• _TASK TO COMPLETE_:
Please output the lines from the one with "Image resolution: width=868" through the end of the data exactly as written, omitting all pictures.

= = =

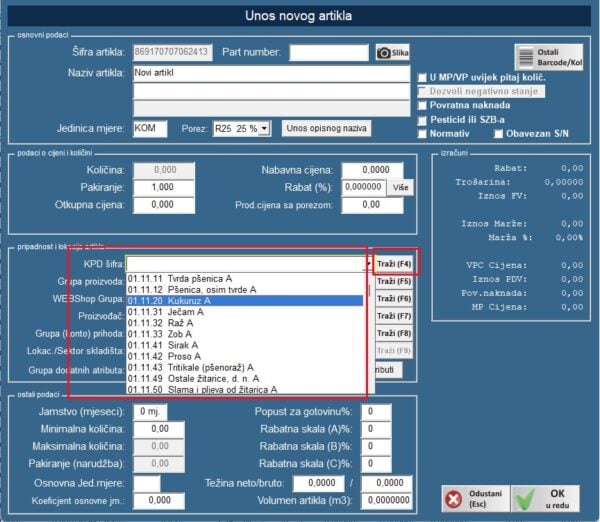The height and width of the screenshot is (522, 600).
Task: Confirm with the OK u redu button
Action: click(546, 499)
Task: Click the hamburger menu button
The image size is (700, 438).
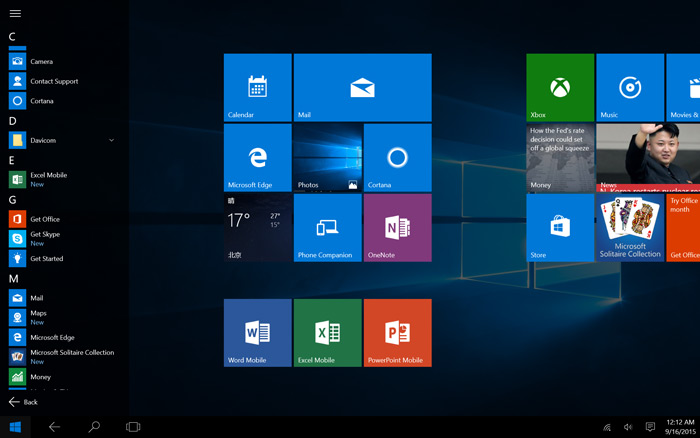Action: click(x=15, y=13)
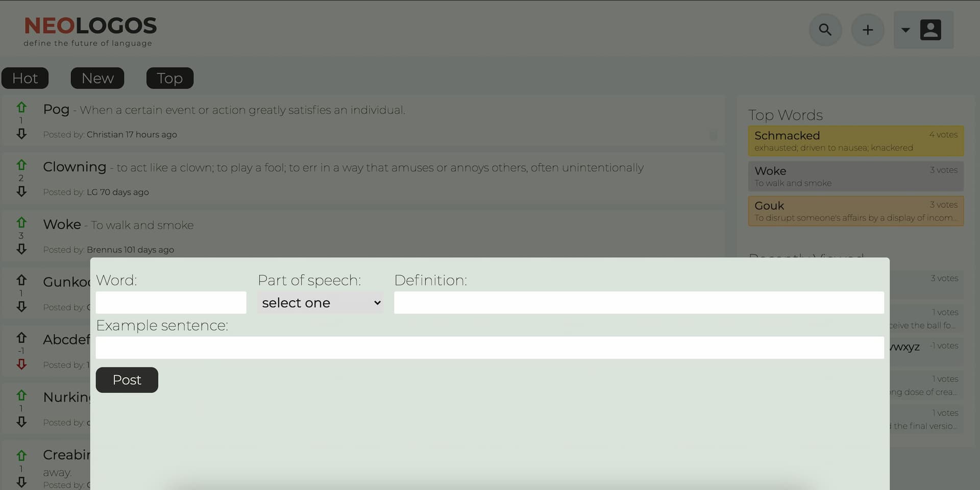Click the plus add-word icon

[867, 30]
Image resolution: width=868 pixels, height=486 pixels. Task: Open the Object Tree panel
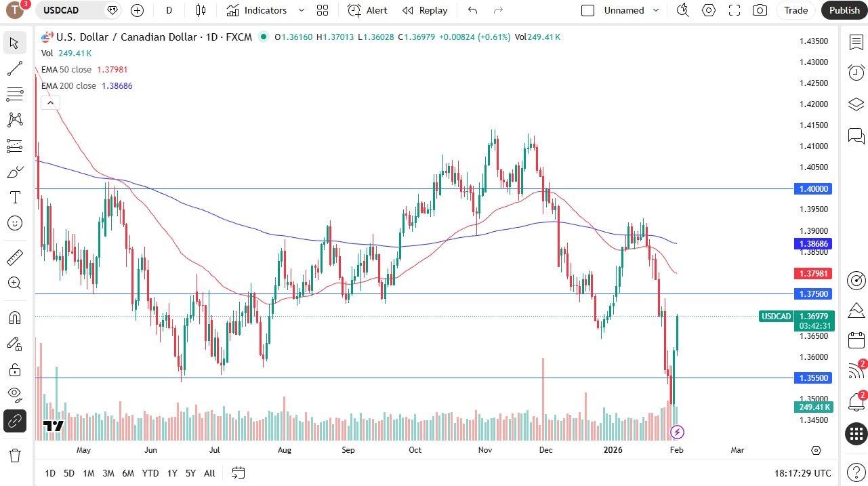click(x=856, y=104)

= = =

• _SOLUTION TO THIS PROBLEM_:
Image resolution: width=868 pixels, height=486 pixels. Task: Open the Object Tree panel
click(x=856, y=104)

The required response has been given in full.